The Biden administration supports zero-COVID protesters in China, and the topic will be addressed in meetings in Beijing next month, Secretary of State Antony Blinken said Sunday.
"We support the right for people everywhere, whether it’s in China, whether it’s Iran, whether it’s any place else, to protest peacefully, to make known their views, to vent their frustrations," Blinken said in an interview on CNN's "State of the Union."
"We will say what we always say and what President (Joe) Biden has said to (Chinese leader) Xi Jinping, which is that human rights and basic civil liberties go to the heart of who we are as Americans. And no American government, no American president is going to be silent on that," he added.
The administration came under fire from critics last week who said NSC Strategic Communication Coordinator John Kirby was tepid in a response to reporters when he told them that Biden was "not going to speak for protesters" who are demanding freedom from the country's zero-COVID policies, but that the White House does support the right of anyone to "peacefully protest."
Also on Sunday, Blinken spoke out on CBS's "Face the Nation" about the demonstrations that have been hitting Iran for several months after the death of Kurdish-Iranian woman Mahsa Amini, 22, who died in September after the country's morality police detained her.
Iran has made a move to abolish its morality police, but Blinken would not say if the United States thinks that will end protesters.
“That’s up to the Iranian people. This is about that. It’s not about us," Blinken said. "What we’ve seen since the killing of Mahsa Amini has been the extraordinary courage of Iranian young people, especially women, who’ve been leading these protests, standing up for the right to be able to say what they want to say, wear what they want to wear."
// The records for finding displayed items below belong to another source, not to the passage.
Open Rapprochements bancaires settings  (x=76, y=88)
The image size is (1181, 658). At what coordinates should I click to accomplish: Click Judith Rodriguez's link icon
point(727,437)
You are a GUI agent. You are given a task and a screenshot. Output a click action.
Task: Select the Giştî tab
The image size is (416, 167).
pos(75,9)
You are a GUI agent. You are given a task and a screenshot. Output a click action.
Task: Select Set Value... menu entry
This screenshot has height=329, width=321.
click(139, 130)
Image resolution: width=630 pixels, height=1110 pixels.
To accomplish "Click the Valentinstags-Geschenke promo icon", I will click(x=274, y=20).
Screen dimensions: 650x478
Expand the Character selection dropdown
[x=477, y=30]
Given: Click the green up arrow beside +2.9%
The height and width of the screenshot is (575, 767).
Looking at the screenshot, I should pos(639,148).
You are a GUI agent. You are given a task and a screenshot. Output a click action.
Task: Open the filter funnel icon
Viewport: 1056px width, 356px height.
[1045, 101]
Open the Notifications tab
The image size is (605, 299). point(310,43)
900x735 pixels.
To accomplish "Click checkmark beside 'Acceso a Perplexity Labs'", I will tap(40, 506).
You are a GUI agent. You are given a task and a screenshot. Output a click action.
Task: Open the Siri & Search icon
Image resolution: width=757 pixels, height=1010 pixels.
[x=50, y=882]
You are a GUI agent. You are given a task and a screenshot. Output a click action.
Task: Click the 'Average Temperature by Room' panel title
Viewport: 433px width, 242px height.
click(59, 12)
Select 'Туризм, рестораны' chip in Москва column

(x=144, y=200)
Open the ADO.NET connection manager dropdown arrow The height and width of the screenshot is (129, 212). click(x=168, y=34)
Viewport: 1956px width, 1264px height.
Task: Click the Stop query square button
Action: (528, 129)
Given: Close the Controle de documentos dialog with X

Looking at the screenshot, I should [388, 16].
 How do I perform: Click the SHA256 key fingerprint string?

Sanctions have been enforced in Iran against those who orchestrated a crackdown on protesters, said Blinken on CNN, but he didn't mention if China had faced any punishment.
Further, the protests are not about the United States, he said.
"This is about people in both countries trying to express their views, trying to have their aspirations met, and the response that the governments are taking to that,” he said.
Meanwhile, on CBS, Blinken addressed a statement from his deputy, Wendy Sherman, who said Friday in a speech that she thinks war with China is "potentially possible" with Xi gaining "absolute control."
"We're in an intense competition with China. And of course, there's nothing wrong with competition itself, as long as it's basically fair, and on a level playing field," Blinken said.
"The president has a strong determination to ensure that the competition does not veer into conflict," he added. "That's one of the reasons that he spent three hours with Xi Jinping in Indonesia, on the margins of the G-20. It's one of the reasons that he asked me to go to China early next year, making sure that we're talking, we're communicating, we're making clear what we're about what our intents are, and what we're doing."